» **DOCUMENT PASSAGE**
★ ★ ★ ★ ★ ★ ★

Take a moment and appreciate the logic: The US is moving fast (without “cutting corners”, right?) And this is why Russia just can’t legitimately develop a safe vaccine faster.

How does this make any sense? Apparently, the Western media are attacking Russia’s vaccine because the US “programme” wasn’t fast enough.

By the way, remember the US, the UK and Canada’s recent accusations of “Russian hackers” trying to steal their vaccine researchers’ hard work? They are based on the same grounds.

The Western mainstream media, however, “missed” the intervention of Alexander Gintsburg, the head of Russian Gamaleya National Research Centre for Epidemiology and Microbiology.

He said the West was seeking to lure Russian vaccine researchers away.

Apparently, there’s nothing wrong with attempting to bribe Russian scientists if it’s done by the West.

★ ★ ★ ★ ★ ★ ★

» **EXERCISE INSTRUCTIONS**
Reproduce the passage about Russia's vaccine between "Take a moment" and "by the West.", inclusive.

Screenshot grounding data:
★ ★ ★ ★ ★ ★ ★

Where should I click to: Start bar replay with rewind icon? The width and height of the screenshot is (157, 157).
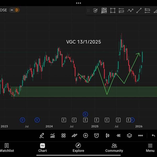(x=119, y=136)
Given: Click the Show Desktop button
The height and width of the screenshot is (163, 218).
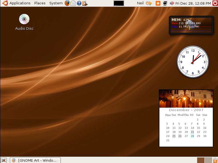Looking at the screenshot, I should coord(4,160).
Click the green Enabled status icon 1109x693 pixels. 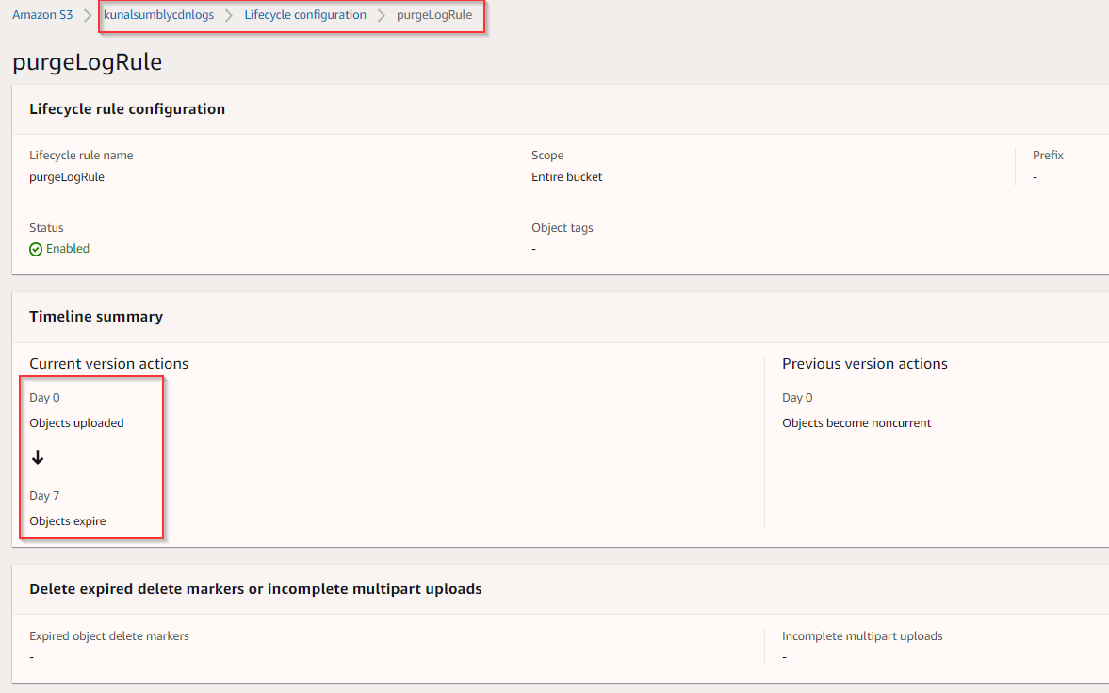pos(35,248)
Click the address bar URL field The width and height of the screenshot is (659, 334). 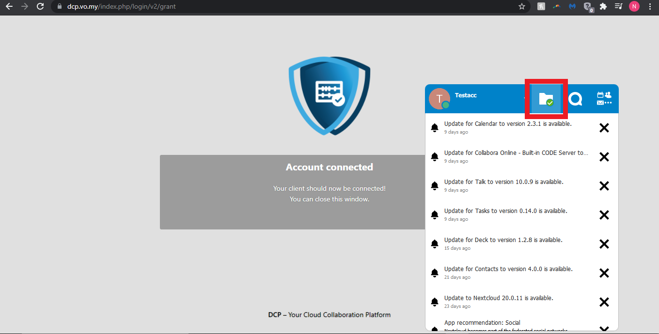coord(291,7)

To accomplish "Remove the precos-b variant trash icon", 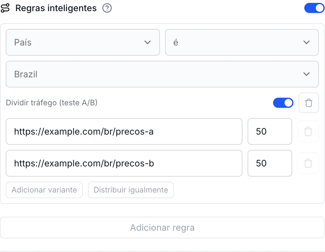I will (308, 163).
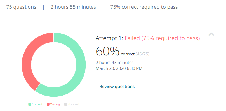The height and width of the screenshot is (111, 226).
Task: Toggle the Correct legend label
Action: pos(37,104)
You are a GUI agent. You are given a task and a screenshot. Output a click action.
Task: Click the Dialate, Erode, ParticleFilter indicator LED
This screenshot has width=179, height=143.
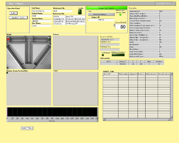point(7,73)
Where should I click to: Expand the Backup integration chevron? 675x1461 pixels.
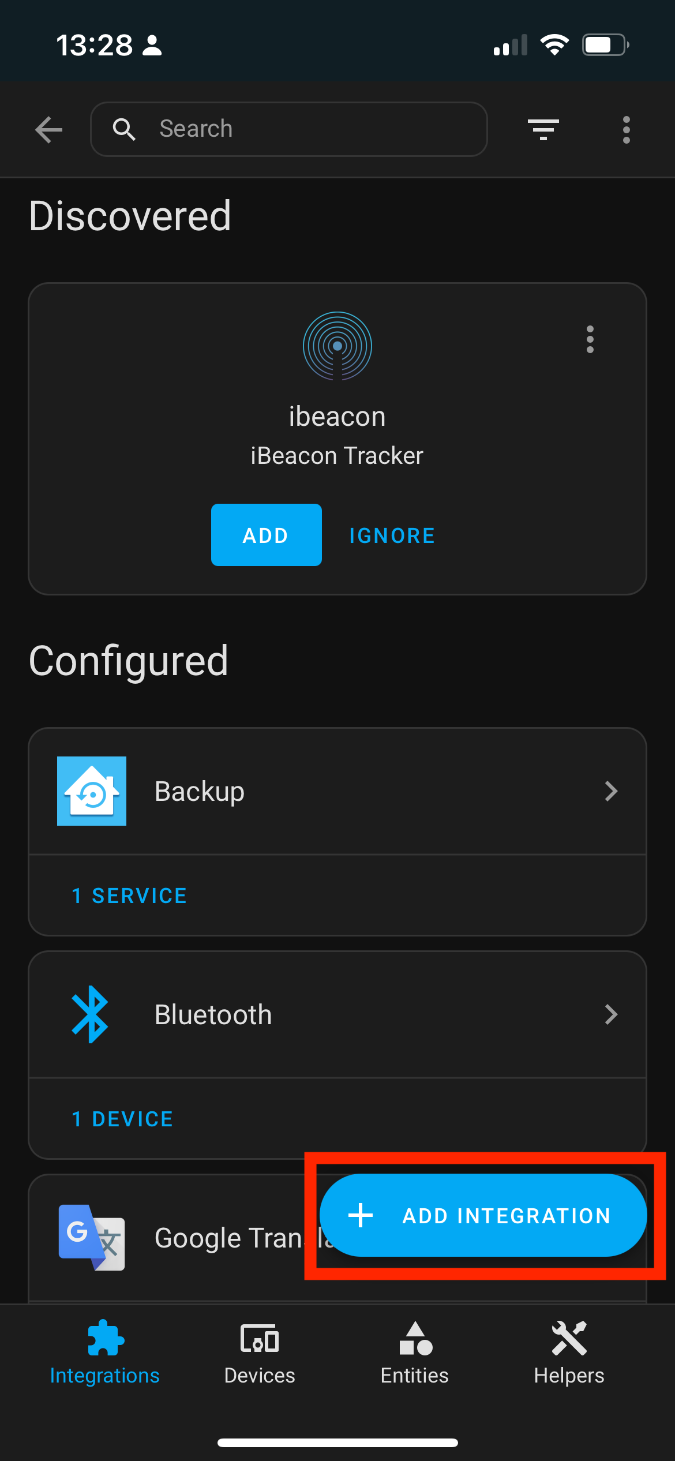(x=611, y=791)
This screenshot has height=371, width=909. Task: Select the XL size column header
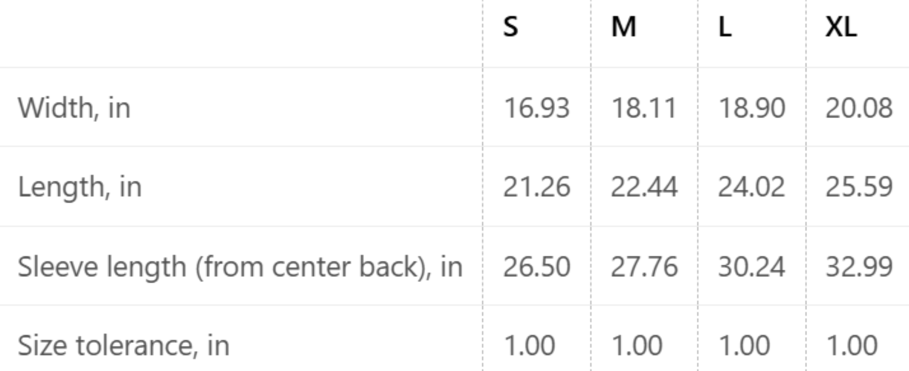pyautogui.click(x=841, y=27)
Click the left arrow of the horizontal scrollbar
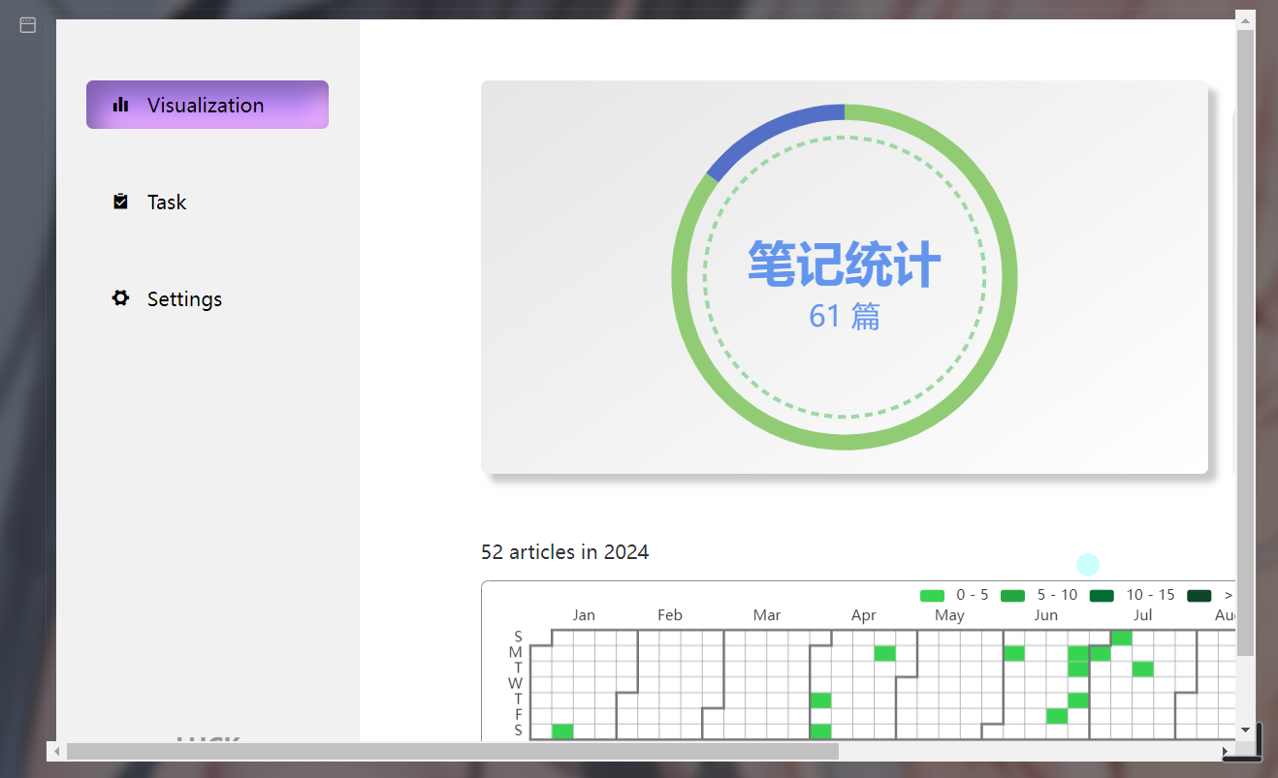1278x778 pixels. [57, 751]
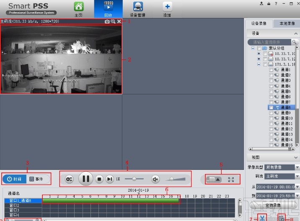
Task: Check the 通道5 channel checkbox
Action: (271, 91)
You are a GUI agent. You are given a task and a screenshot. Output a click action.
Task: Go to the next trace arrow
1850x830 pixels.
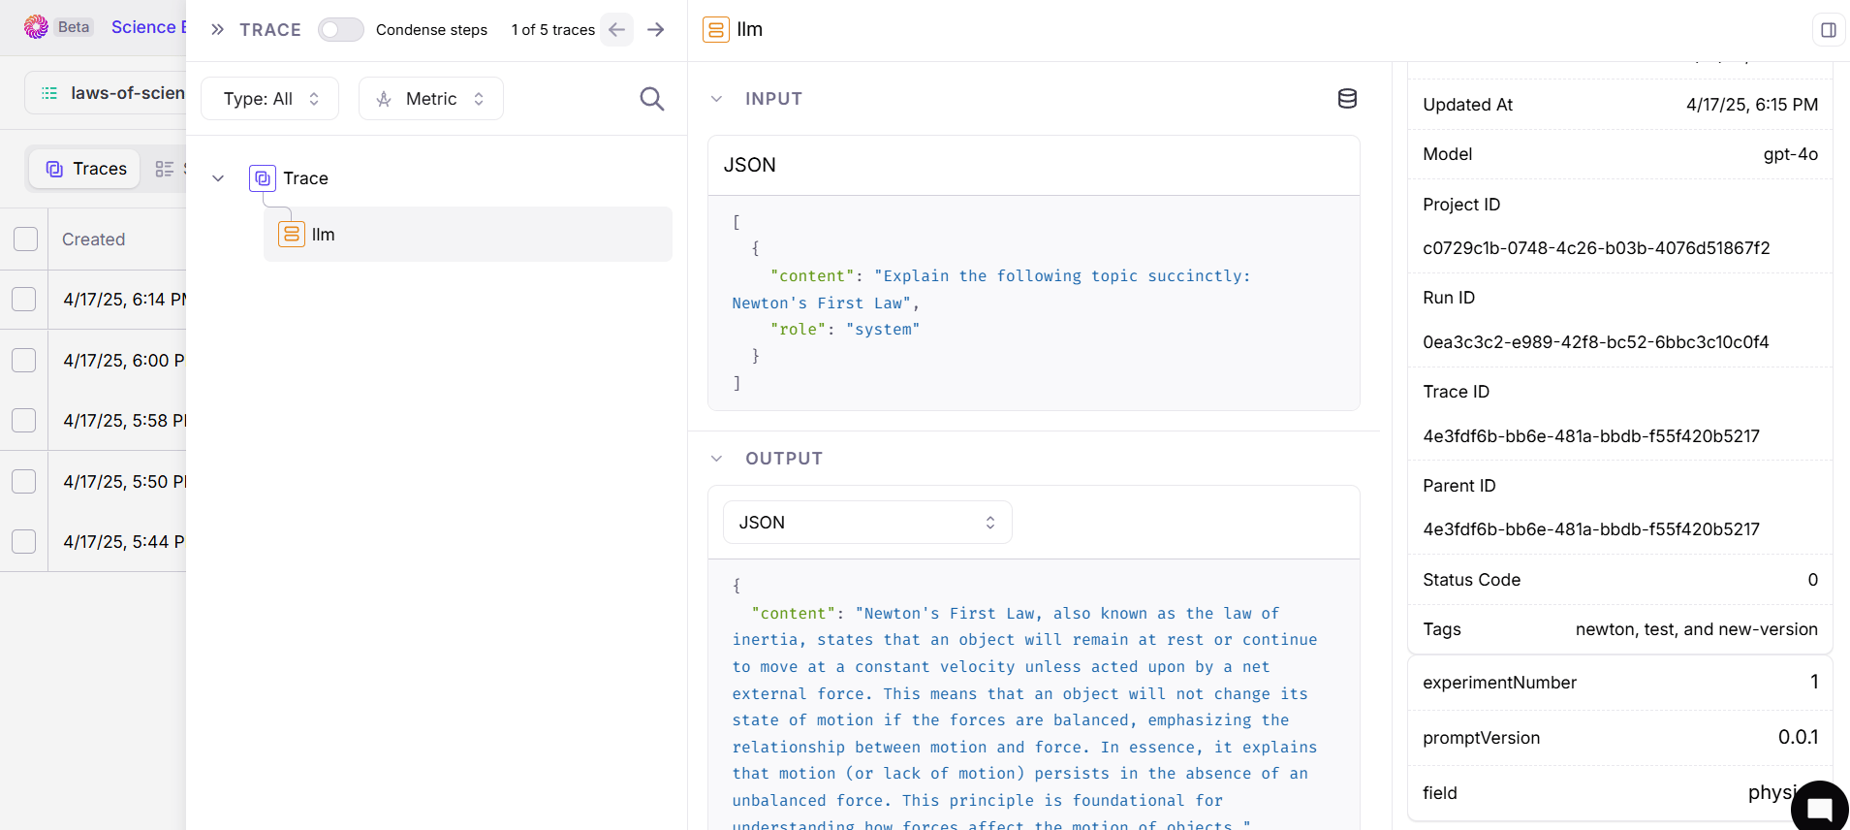pyautogui.click(x=656, y=30)
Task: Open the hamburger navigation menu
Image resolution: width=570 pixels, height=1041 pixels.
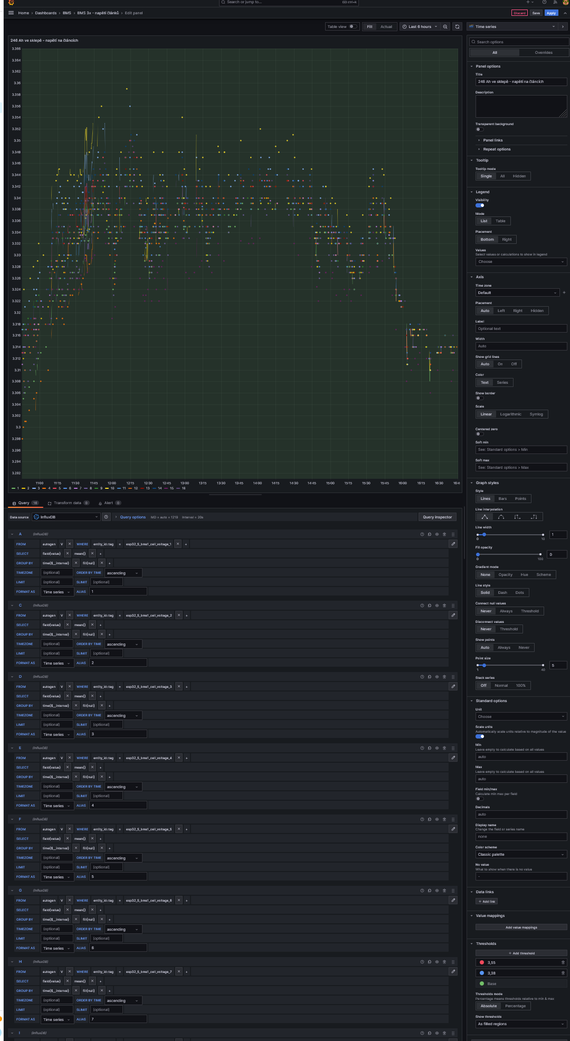Action: tap(11, 13)
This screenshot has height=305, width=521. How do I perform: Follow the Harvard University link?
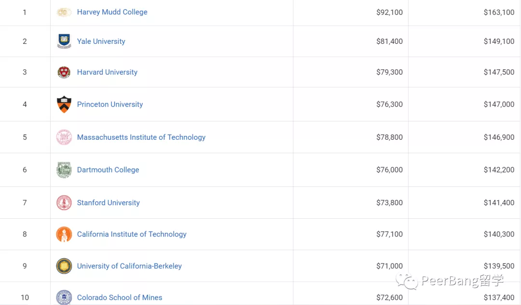[107, 72]
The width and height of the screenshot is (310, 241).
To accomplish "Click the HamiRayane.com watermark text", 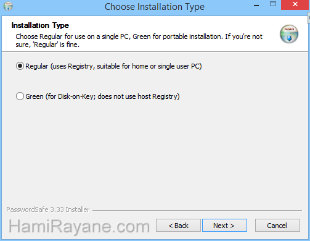I will click(x=79, y=227).
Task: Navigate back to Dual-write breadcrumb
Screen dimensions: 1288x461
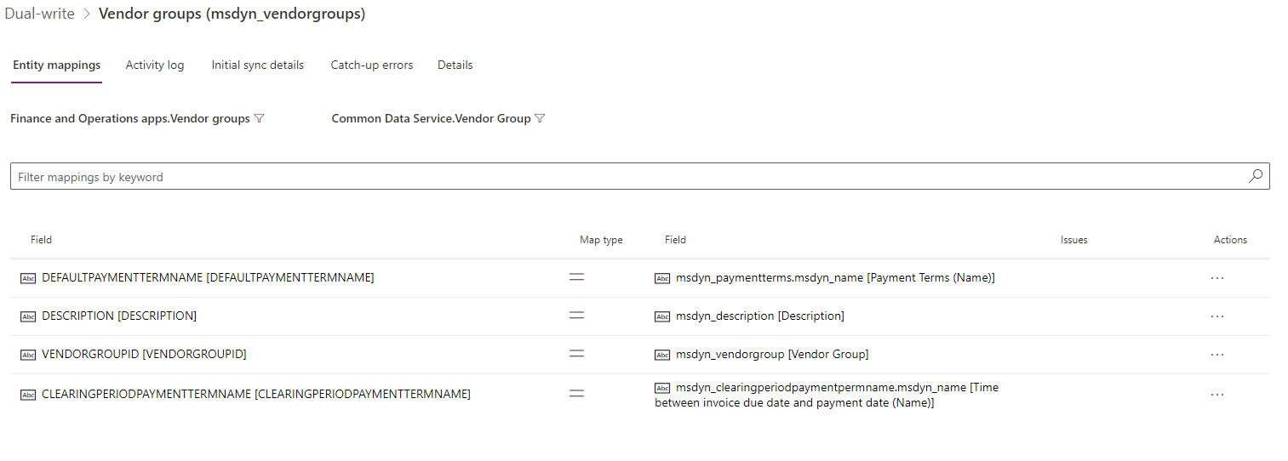Action: [39, 14]
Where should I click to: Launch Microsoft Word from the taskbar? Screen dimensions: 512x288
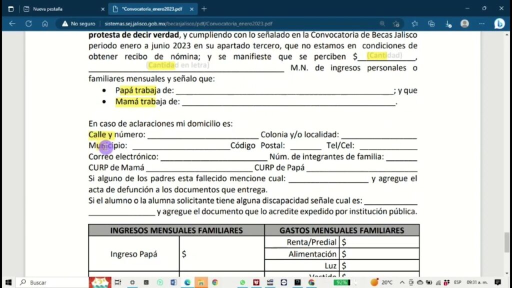coord(173,282)
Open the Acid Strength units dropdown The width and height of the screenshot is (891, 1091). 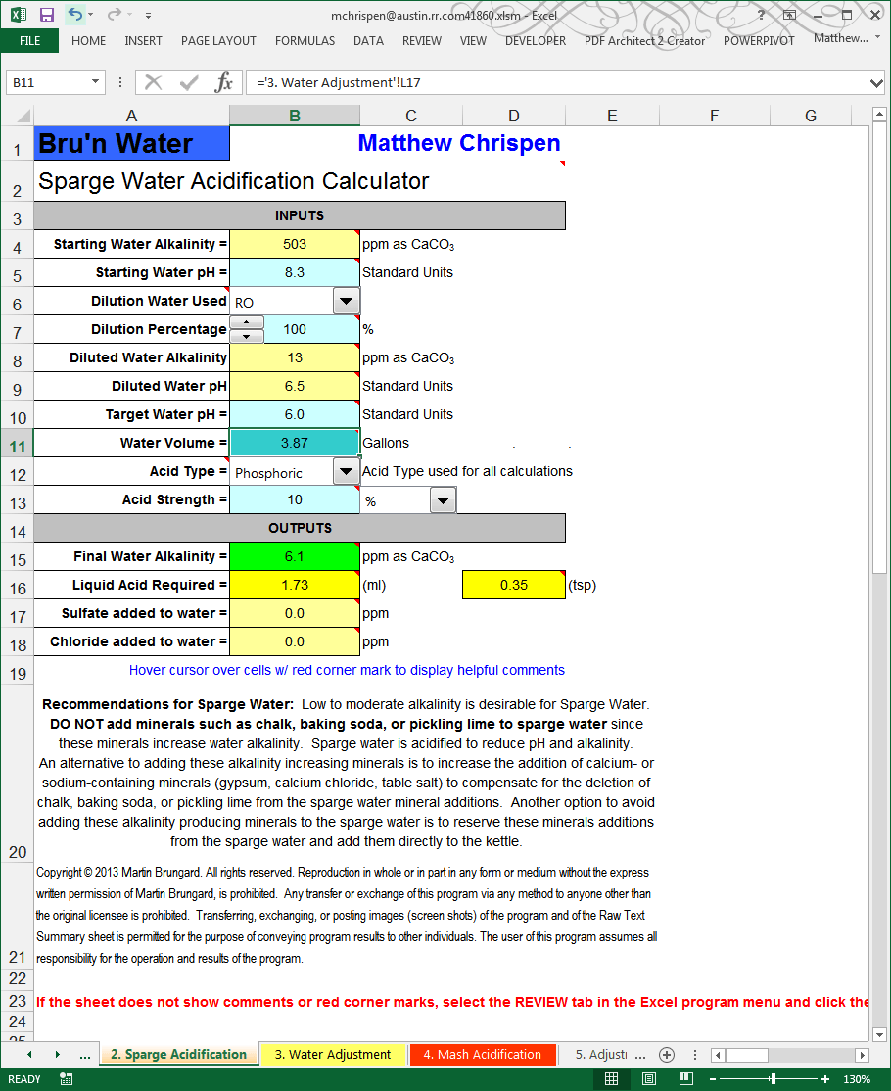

★ ★ ★ ★ ★ ★ ★

» **TASK OUTPUT**
Take a moment and appreciate the logic: The US is moving fast (without “cutting corners”, right?) And this is why Russia just can’t legitimately develop a safe vaccine faster.

How does this make any sense? Apparently, the Western media are attacking Russia’s vaccine because the US “programme” wasn’t fast enough.

By the way, remember the US, the UK and Canada’s recent accusations of “Russian hackers” trying to steal their vaccine researchers’ hard work? They are based on the same grounds.

The Western mainstream media, however, “missed” the intervention of Alexander Gintsburg, the head of Russian Gamaleya National Research Centre for Epidemiology and Microbiology.

He said the West was seeking to lure Russian vaccine researchers away.

Apparently, there’s nothing wrong with attempting to bribe Russian scientists if it’s done by the West.